RAG Workshop
Build a complete Retrieval-Augmented Generation system using ChromaDB, Ollama, and Python
RAG Workshop: Build Your Own AI-Powered Question-Answering System
Welcome to the RAG (Retrieval-Augmented Generation) Workshop! In this hands-on tutorial, you'll build a complete AI-powered question-answering system that runs entirely on your local machine. By the end of this workshop, you'll have a working application that can intelligently answer questions about food by combining the power of vector databases, embeddings, and large language models.
You'll create a Food RAG application - a smart question-answering system that understands and responds to natural language questions about various foods, including Indian dishes, fruits, and their nutritional information. This application demonstrates the core principles of RAG technology that powers modern AI assistants and chatbots.

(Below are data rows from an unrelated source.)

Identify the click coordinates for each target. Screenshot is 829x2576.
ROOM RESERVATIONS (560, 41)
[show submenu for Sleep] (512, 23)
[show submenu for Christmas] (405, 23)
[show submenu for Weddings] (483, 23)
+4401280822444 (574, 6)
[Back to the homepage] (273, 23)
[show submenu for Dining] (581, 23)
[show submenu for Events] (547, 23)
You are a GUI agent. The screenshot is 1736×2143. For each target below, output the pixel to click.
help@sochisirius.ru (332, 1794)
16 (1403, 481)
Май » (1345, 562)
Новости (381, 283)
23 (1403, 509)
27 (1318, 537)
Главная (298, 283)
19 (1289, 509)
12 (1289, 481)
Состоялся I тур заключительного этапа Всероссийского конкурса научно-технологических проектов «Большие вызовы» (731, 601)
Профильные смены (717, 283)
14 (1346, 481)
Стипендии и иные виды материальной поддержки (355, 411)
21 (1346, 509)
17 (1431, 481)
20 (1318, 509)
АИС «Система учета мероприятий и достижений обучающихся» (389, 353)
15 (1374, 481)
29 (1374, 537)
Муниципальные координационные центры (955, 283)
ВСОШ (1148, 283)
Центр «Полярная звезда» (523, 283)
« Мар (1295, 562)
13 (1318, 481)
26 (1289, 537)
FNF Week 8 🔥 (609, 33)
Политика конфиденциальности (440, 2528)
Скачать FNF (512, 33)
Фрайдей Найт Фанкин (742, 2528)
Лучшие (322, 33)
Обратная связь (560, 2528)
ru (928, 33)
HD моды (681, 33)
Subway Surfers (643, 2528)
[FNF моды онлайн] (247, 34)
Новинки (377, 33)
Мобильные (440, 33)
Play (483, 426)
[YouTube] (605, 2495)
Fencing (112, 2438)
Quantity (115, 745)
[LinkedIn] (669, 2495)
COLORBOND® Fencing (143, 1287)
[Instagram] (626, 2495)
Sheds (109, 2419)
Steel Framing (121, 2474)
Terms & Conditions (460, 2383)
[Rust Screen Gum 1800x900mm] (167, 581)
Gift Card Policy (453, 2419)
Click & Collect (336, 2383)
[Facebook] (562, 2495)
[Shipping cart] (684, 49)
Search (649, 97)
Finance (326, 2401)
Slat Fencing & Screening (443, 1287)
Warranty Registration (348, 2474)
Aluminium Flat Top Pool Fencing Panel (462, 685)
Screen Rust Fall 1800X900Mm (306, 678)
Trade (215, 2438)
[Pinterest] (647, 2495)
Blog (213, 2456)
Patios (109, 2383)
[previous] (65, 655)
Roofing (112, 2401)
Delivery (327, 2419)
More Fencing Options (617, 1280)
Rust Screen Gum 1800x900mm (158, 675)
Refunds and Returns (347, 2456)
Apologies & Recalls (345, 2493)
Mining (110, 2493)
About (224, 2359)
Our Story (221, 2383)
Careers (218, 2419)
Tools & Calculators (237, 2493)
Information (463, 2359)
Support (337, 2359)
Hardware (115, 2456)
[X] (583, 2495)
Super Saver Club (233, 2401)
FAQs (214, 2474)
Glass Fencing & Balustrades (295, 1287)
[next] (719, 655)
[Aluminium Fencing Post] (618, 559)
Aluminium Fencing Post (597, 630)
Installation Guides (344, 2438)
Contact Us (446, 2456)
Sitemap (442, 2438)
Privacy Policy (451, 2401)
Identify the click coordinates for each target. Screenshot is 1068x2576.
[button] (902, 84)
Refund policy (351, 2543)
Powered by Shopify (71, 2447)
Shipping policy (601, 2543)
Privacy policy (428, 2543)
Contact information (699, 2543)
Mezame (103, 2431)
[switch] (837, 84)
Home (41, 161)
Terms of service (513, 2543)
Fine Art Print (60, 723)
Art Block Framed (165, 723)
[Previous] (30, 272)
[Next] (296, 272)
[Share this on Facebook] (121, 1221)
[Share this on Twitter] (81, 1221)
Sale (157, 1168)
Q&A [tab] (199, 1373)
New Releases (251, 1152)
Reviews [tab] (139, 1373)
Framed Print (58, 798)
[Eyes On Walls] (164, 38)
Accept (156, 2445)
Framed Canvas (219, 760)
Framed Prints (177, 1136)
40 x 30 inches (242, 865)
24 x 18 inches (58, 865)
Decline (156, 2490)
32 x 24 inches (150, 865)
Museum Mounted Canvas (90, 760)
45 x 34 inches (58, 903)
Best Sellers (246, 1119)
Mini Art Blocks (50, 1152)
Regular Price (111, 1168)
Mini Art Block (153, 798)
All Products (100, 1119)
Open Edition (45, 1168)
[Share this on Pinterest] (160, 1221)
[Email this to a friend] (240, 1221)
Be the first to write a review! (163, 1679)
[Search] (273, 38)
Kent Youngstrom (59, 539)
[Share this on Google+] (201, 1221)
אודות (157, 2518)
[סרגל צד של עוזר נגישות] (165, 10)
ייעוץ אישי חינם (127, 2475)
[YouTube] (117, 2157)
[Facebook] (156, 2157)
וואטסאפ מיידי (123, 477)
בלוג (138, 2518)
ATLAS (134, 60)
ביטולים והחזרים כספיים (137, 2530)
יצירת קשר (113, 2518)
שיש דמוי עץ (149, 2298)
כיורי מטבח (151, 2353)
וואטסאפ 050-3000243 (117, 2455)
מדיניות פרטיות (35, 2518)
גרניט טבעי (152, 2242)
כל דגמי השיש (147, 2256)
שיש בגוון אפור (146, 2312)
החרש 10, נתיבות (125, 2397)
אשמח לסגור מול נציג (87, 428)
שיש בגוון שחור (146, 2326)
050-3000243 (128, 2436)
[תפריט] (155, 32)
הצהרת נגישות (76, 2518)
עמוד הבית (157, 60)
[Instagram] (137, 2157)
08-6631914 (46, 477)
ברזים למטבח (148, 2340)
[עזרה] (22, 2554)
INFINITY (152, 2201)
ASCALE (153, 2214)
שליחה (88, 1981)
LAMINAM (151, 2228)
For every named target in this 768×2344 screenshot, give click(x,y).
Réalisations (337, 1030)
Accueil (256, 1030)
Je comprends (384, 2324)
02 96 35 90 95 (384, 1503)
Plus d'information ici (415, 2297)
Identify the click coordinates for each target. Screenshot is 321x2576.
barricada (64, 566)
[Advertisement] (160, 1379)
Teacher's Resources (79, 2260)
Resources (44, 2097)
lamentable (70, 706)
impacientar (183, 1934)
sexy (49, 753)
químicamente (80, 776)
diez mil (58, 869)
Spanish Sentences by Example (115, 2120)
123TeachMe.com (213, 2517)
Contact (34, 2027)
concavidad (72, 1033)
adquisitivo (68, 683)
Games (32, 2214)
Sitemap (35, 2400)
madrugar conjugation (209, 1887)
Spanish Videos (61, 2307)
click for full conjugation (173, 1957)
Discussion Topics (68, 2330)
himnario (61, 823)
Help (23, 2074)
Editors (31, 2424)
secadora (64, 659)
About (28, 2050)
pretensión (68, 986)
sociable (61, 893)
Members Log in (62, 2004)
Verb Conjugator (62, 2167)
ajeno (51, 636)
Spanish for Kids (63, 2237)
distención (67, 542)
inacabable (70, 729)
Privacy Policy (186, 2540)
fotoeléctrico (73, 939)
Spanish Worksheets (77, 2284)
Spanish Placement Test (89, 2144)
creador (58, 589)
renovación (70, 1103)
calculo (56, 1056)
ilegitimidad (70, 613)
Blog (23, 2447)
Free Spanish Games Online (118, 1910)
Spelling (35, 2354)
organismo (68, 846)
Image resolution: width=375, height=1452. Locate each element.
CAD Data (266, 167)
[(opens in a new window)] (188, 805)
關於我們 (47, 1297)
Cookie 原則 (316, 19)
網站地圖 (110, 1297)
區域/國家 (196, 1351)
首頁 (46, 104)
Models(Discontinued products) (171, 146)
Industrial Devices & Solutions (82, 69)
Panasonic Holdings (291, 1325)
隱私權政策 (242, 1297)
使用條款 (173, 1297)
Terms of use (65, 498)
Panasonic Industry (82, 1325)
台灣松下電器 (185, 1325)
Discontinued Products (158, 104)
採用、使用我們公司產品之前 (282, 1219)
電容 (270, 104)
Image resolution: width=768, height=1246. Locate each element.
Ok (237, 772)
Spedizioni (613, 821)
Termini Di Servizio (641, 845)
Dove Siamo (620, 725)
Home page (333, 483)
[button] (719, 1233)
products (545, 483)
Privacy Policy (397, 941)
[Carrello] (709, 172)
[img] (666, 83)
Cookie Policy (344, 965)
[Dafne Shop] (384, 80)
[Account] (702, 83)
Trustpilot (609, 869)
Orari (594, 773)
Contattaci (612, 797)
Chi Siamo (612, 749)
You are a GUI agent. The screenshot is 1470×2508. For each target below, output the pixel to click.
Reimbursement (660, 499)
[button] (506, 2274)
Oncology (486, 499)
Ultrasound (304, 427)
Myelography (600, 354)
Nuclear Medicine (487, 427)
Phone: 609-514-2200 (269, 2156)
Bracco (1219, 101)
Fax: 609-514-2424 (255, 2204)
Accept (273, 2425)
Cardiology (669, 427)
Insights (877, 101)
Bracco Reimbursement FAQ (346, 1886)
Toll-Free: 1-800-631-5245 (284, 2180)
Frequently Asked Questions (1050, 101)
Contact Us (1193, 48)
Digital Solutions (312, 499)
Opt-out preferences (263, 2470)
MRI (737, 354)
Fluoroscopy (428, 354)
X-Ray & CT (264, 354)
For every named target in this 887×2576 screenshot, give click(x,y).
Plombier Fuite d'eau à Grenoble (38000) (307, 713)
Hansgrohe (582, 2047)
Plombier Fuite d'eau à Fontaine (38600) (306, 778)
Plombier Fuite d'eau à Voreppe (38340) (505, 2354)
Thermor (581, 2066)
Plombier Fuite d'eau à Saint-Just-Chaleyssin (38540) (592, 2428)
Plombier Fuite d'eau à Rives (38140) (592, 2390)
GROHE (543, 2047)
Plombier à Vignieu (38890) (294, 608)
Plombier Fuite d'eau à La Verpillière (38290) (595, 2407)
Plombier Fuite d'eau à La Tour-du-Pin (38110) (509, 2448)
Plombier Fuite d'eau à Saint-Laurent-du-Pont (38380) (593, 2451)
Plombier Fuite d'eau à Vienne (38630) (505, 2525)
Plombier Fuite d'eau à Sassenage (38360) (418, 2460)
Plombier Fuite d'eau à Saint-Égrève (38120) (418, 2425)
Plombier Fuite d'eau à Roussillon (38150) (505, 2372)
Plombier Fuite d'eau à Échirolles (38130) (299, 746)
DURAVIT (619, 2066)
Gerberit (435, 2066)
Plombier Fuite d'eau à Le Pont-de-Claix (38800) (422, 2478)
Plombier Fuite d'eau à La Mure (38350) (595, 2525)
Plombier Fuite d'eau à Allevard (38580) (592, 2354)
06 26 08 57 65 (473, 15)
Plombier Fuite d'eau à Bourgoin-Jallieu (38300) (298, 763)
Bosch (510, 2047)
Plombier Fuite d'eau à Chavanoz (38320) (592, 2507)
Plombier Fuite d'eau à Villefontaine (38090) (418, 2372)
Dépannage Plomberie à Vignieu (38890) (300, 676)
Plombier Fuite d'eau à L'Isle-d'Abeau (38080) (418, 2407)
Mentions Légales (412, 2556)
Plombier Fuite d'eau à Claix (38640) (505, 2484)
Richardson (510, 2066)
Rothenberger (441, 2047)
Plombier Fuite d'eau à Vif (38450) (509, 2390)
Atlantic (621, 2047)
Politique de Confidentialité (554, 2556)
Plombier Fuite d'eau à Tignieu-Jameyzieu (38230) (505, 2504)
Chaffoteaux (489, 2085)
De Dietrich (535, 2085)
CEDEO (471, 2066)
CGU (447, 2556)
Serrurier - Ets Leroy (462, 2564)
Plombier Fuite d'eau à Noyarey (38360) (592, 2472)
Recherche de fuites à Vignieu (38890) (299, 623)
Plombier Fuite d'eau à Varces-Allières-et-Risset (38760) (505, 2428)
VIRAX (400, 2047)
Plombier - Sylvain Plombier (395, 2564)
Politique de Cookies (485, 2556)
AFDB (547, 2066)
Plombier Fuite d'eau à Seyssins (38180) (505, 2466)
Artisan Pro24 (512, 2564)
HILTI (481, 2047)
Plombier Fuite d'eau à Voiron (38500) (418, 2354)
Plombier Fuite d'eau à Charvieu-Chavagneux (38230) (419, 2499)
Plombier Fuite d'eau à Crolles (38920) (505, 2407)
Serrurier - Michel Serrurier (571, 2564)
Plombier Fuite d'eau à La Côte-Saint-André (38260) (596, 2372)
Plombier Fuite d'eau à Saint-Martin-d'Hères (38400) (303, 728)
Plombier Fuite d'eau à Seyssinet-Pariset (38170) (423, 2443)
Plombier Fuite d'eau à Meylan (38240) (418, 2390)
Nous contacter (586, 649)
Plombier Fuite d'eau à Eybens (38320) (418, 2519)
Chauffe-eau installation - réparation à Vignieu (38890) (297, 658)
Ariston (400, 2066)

Local AI infrastructure running on your computer - no cloud services required
Vector database powered by ChromaDB for efficient similarity search
Text embedding model (mxbai-embed-large) that converts text into meaningful numerical vectors
Large language model (llama3.2) for generating human-like responses
Interactive command-line interface for asking questions and receiving answers
Complete dataset of food information stored and searchable via semantic search
RAG is the foundation of modern AI assistants like ChatGPT's custom GPTs, Microsoft Copilot, and enterprise AI solutions
Understanding RAG enables you to build AI applications that are grounded in your own data and documents
Local deployment means privacy, control, and no ongoing API costs
The skills you learn apply to any domain - customer support, documentation search, knowledge management, and more
Starting with a simple food example makes the concepts clear before scaling to complex enterprise applications
Learn how Retrieval-Augmented Generation combines information retrieval with language generation to produce accurate, context-aware responses
Understand how text is converted into numerical vectors that capture semantic meaning, enabling AI to find similar content
Master the setup and use of Ollama to run large language models on your own computer without relying on external APIs
Discover how ChromaDB stores and retrieves embeddings efficiently for fast similarity search
Build the complete data flow: question → embedding → retrieval → context augmentation → response generation
Data Preparation
The food dataset (containing information about dishes, ingredients, and nutrition) is loaded into the system
Embedding Generation
Each food item's text description is converted into a vector embedding using the mxbai-embed-large model
Vector Storage
All embeddings are stored in ChromaDB, creating a searchable vector database of food knowledge
Question Processing
When you ask a question, it's also converted into a vector embedding using the same model
Similarity Search
ChromaDB finds the most similar food items by comparing vector embeddings mathematically
Context Retrieval
The relevant food information is retrieved and compiled as context for the language model
Response Generation
The llama3.2 model generates a natural language answer using both your question and the retrieved context
Answer Delivery
You receive a comprehensive, contextually accurate answer based on the actual food data in the system
You'll have a functioning RAG application running on your local machine
You'll understand how to convert any text dataset into a searchable knowledge base
You'll be able to ask natural language questions and receive contextually relevant answers
You'll grasp the fundamental architecture that powers modern AI question-answering systems
You'll have hands-on experience with industry-standard tools: Ollama, ChromaDB, and Python
You'll be ready to adapt this system for your own use cases - whether that's company documentation, research papers, or any other text-based knowledge domain
Required:
A computer with at least 8GB RAM (16GB recommended for better performance)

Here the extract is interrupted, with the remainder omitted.